Frisian Health Campus case
The theoretical ecosystem is used during a use case for Frisian Health Campus (FHC), a client of Deloitte. FHC is an initiative that aims to become a pivotal player in developing and supporting care innovations in the northern region of the Netherlands. In order to improve clinical care, they aim to connect various care providers in the region by developing a platform where patient health data is shared for research. Deloitte did extensive research to disclose what FHC is legally allowed to do with patient data on such a platform. However, they did not know what patients and care professionals think of such a platform and what is necessary to let patients share their health data with them. Therefore, the ecosystem that is designed was used to do research on the desirability of FHC’s envisioned data sharing platform.

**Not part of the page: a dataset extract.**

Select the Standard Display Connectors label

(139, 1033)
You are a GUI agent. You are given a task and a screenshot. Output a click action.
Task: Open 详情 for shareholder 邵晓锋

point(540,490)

User research and design challenge
In total 7 cardiovascular patients and 6 cardiologists were interviewed to gain a better understanding of how the theoretical ecosystem addresses drivers and needs of these users. It was found that patients are more than willing to share health data for research if privacy and security are guaranteed. This showed there is not a problem with the willingness to share health. Instead, barriers with keeping up the data flow were identified:
The desire to measure and share health data fades over time because patients find a balance in medication and lifestyle,
Measuring and sharing health data remind people they are a patient,
Patients are unaware of the value of their health data.

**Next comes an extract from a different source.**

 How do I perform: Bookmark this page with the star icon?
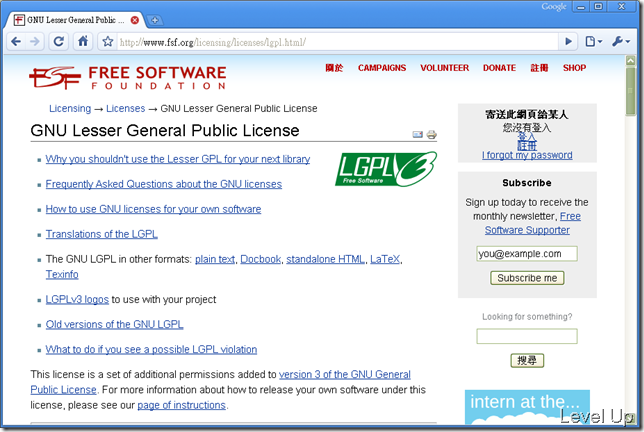click(x=108, y=41)
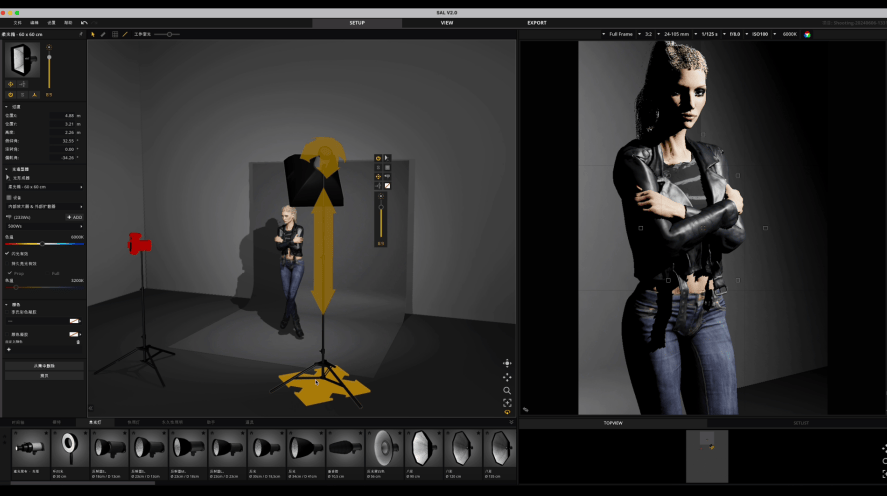The image size is (887, 496).
Task: Click the 6000K color temperature slider
Action: coord(44,244)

Results from user research resulted in the following design challenge:
To increase adherence of measuring and sharing health data, the design should let patients experience the value of health data and trigger personal drivers to periodically measure and share health data.
During user research, various alternative drivers to measure and share health data were found and are used to design behavioural interventions in the final concept. Three main triggers were identified. I would measure and share health data to:
Reassure my family and friends,
Contribute to care of other people,
Support my doctor in providing better care.
DataDonor
The final design, DataDonor, is a digital environment which consists of an informative website regarding the value of health data and a module that can be added to existing telemonitoring services to share health data for research. This way, patients and care professionals can use the initial telemonitoring service. Additionally, the module provides patients with information regarding the impact of their data donations on their care and that of others. To maintain measuring and sharing adherence, DataDonor adapts to personal drivers to measure and share health data over time.

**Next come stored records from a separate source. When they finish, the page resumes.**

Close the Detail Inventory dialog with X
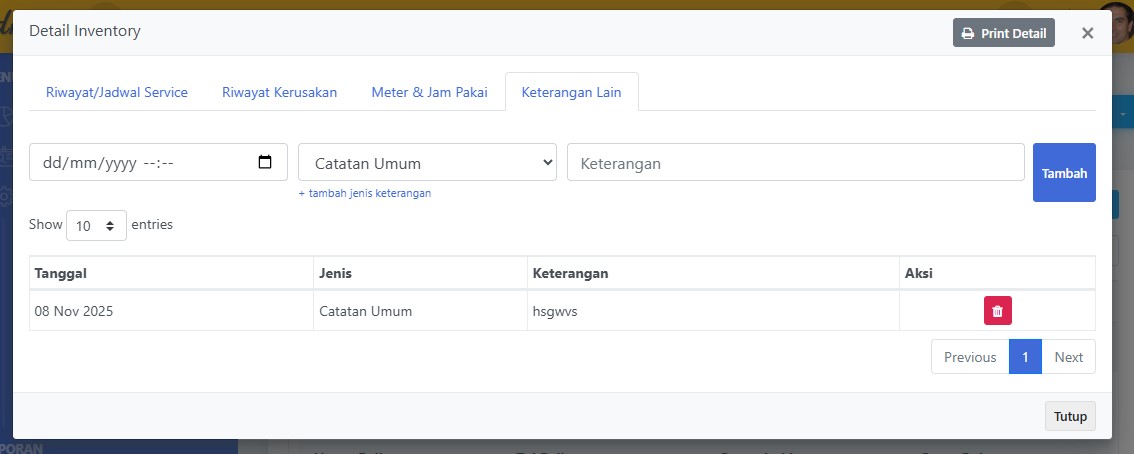The height and width of the screenshot is (454, 1134). coord(1087,33)
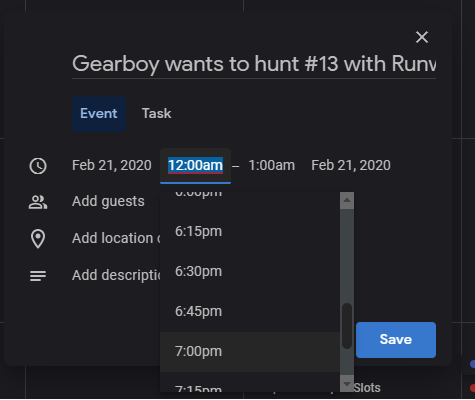Click the event title text field

click(x=254, y=64)
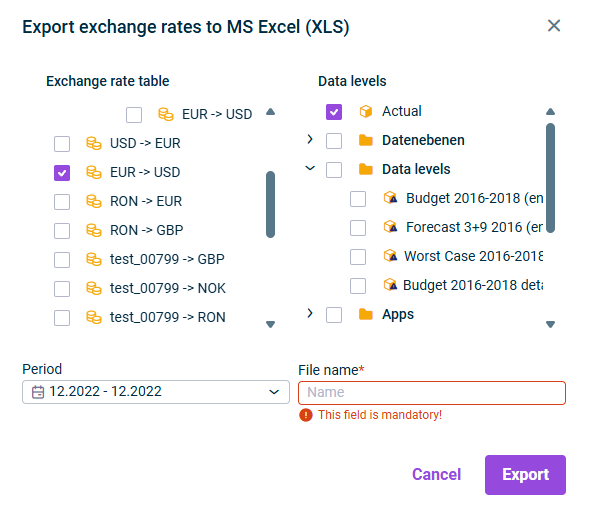589x507 pixels.
Task: Collapse the Data levels folder node
Action: (310, 168)
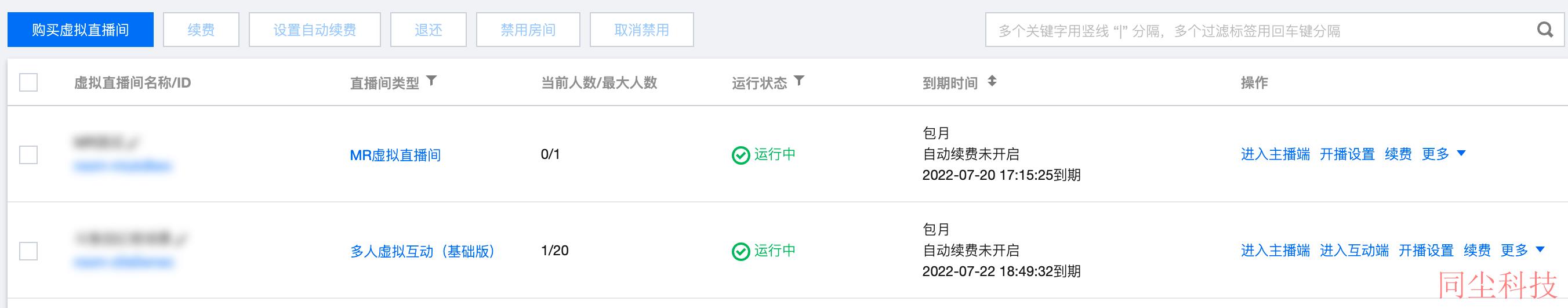1568x308 pixels.
Task: Filter by 运行状态 funnel icon
Action: click(x=799, y=81)
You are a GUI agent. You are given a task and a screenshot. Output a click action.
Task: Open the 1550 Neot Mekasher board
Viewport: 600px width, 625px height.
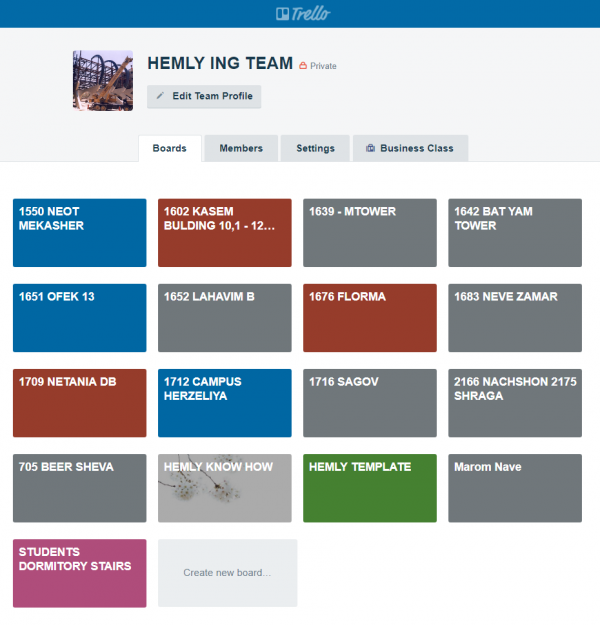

By repositioning the role of a patient from being a ‘care user’ to a ‘care contributor’, patients are not reminded they are a patient when measuring and sharing health data but enable them to be a vital contributor to individual and public care.
Validation
DataDonor has been evaluated with patients, the client and health care experts to assess the concept on both a user and client level. These sessions resulted in relevant feedback and validation and are shared in chapter 7. However, to fully validate the effect of DataDonor, it should be tested over a longer period of time.
Conclusion
DataDonor is a digital environment supporting care providers to strategically obtain patient health data to improve clinical care. By guaranteeing secure and anonymous use of patient health data and by enabling patients to contribute to their own care and do good at the same time, patients can be triggered to share health data with their care providers. Additionally, by appealing to personal drivers to measure and share health data, DataDonor provides a solution that fit the needs of the patient, business and organization.